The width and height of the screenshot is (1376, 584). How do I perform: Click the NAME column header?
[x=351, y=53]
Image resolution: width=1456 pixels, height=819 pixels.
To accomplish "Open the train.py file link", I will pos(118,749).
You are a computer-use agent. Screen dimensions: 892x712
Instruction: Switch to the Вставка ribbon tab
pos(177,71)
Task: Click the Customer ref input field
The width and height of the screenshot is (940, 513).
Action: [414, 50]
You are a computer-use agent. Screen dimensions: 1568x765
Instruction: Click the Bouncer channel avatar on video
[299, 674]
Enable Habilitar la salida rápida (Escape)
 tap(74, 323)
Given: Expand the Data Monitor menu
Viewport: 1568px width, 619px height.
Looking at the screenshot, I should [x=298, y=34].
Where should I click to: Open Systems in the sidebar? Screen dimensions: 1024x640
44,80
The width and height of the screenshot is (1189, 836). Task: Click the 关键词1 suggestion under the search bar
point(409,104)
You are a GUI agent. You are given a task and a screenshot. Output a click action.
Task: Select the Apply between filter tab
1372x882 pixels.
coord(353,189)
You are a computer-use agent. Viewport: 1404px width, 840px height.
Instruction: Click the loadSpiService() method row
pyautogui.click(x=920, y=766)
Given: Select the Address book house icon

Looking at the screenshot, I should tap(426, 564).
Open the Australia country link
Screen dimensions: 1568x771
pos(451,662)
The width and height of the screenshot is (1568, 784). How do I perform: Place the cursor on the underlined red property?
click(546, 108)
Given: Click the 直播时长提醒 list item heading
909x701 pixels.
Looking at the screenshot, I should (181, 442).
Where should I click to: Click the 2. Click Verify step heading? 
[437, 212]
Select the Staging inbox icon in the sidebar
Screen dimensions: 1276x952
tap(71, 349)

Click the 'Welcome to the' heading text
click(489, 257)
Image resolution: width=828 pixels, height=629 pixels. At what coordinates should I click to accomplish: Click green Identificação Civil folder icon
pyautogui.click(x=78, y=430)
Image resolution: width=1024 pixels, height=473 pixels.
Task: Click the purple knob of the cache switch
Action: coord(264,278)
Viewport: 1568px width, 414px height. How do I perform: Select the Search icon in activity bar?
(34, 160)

_ _ _

### What to produce
Scale the rows above, from the very first one down to the line containing "I will pos(118,749).", with both ends included. Reproduce these lines with their requests, but multiply each coordinate in the answers by 1.15 and round to whole numbers, halves going up; leave every number in the requests unchanged.

### Worked solution
The width and height of the screenshot is (1376, 584). How do I perform: Click the NAME column header?
[x=404, y=61]
Image resolution: width=1456 pixels, height=819 pixels.
To accomplish "Open the train.py file link", I will pos(136,861).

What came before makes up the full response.